A collection of resources for high-resolution connectomics

Browse the repository online here

How to mount the data repository

The data repository can be found here or mounted as descibed below.

There is no password or username necessary for read-only access.

In Windows:

Simply press “Map network drive” from the Windows Explorer and enter the link provided above.

In Linux:

sudo mount -t davfs SOME_MOUNTPOINT (make sure you have the related packages)
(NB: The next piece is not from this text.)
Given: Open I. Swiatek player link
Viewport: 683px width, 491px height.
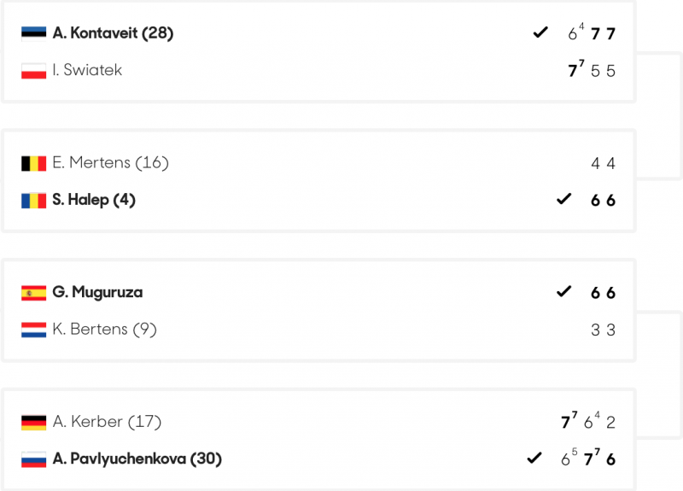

Brief explanantion of content

The content is located in two main folders:

  • Classifier, the trained SynEM classifiers including the interface annotations in the training and validation regions as well as the precalculated interface features
  • TestSet, the raw and segmentation data of the test set and ground truth annotations for all synapses and excitatory spine synapses
  • The data used to train and evaluate SynEM on a dataset from ATUM-SEM (Kasthuri et al., 2015)

Detailed explanation of content

Supplemental Material

Classifier (/Classifier)

  1. The boosted decision-stump classifier trained on all features (SynEMPaperClassifier.mat) and only on the features with positive feature importance (SynEMPaperClassifierPred.mat)
  2. The 40 training/validation volumes containing interfaces and interface labels (/Classifier/SynapseDetectionTrainingDataRevised)
  3. The features calculated from the training and validation cubes (/Classifier/train, /Classifier/val)

Test set (/TestSet)

  1. The SynEM test set ground truth containing all synapses (TestSet_allSyn_gt.mat) and excitatory spine synapses only (TestSet_excSyn_gt.mat)
  2. The SynEM test set raw data and segmentation (TestSet_raw_seg.mat) (see also +SynEM/+Examples/synEMWorkflow.m in the SynEM repository)

Ground truth data and the trained classifier used for the evaluation of SynEM on the ATUM-SEM dataset from Kasthuri et al. (2015). See also the scripts downloadDatasetScript.m, labelGeneration.m and trainSynEM.m in the KasthuriData package in the SynEM repository.

  1. The modified segmentation created for the evaluation of SynEM as described in the “Evaluation on the dataset from Kasthuri et al. (2015)” method section in the SynEM paper.
  2. KasthuriDirClassifier.mat: The trained SynEM classifier.
  3. SynapseDirectionLabels_v3.mat and synapseDirectionGT_v3.mat: The interface ground truth data.
  4. local/: Tiling of the dataset into non-overlapping cubes containing the supervoxel graph data for each local cube and the SynEM interface features.
  5. global*.mat files: The supervoxel graph data collected from the single tiles in local/*.
  6. allParameter.mat: The paths to the folders and files in local/* (see p.local).